**Record set**.
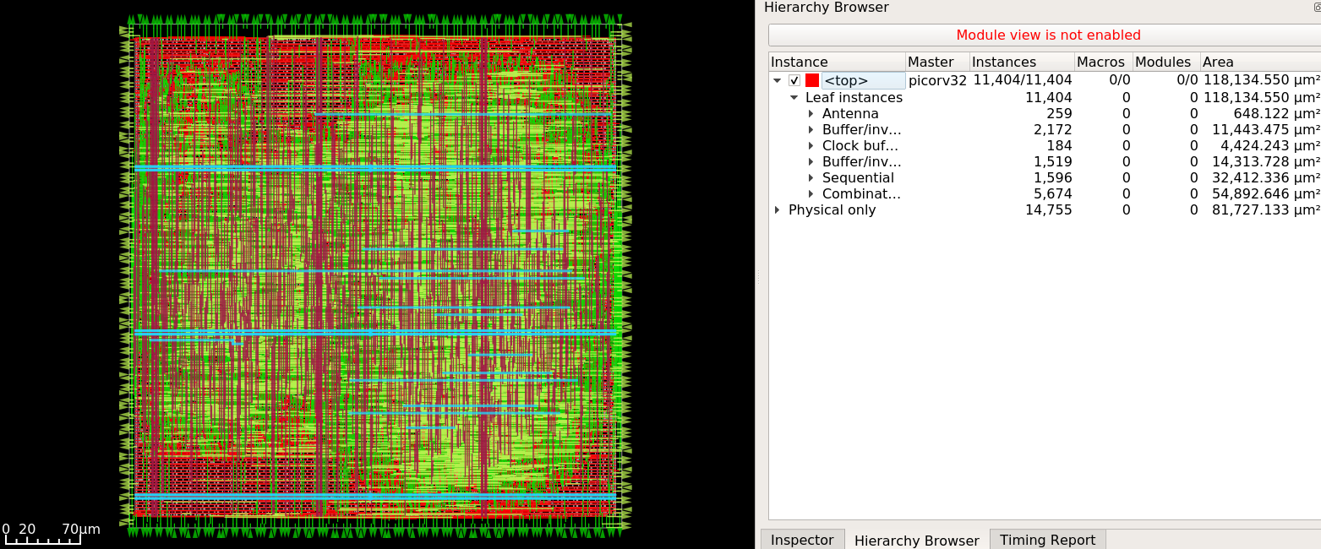Sort instances by the Area column
1321x549 pixels.
coord(1215,61)
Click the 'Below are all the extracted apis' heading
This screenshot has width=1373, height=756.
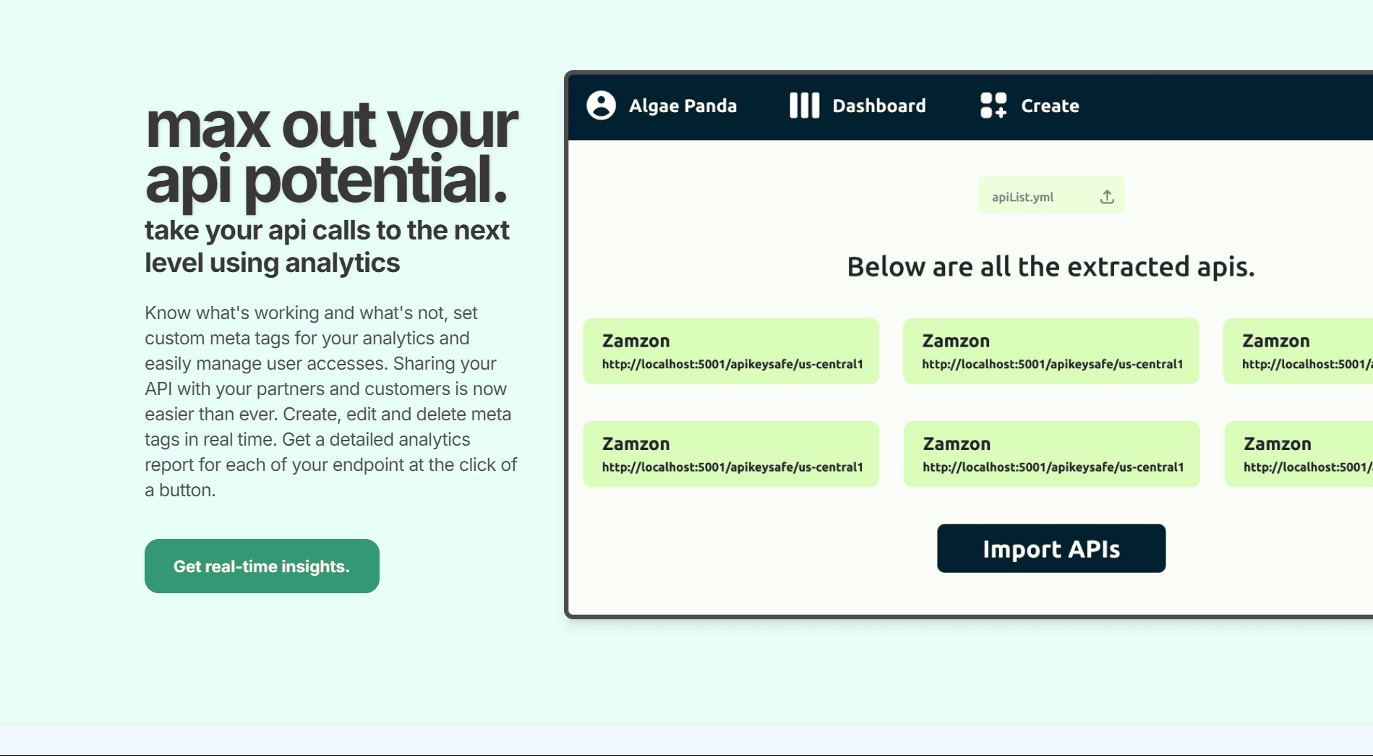[1051, 267]
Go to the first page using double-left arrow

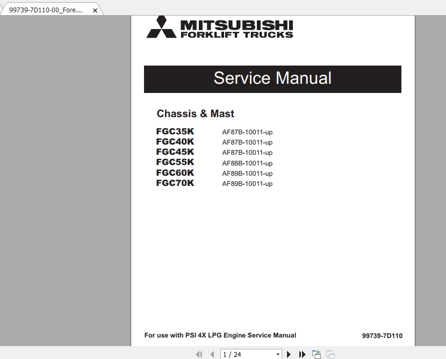(x=199, y=354)
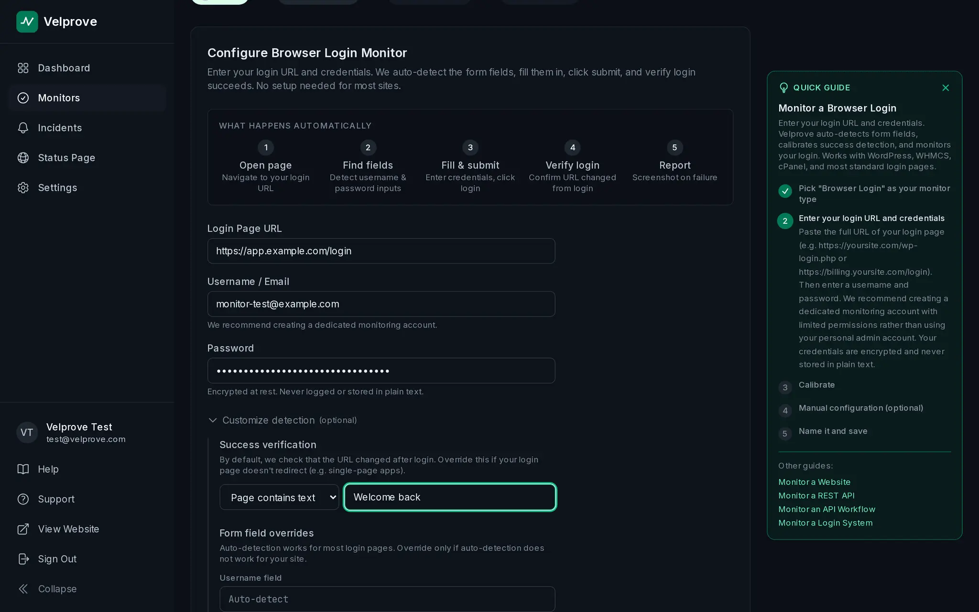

**Description of the task**. Quote word for word the lines from the one containing "Click the 'Below" through the end, leaving out the pictures.

**Finished task**.
Click the 'Below are all the extracted apis' heading
This screenshot has width=1373, height=756.
[1051, 267]
Go to the first page using double-left arrow

(x=199, y=354)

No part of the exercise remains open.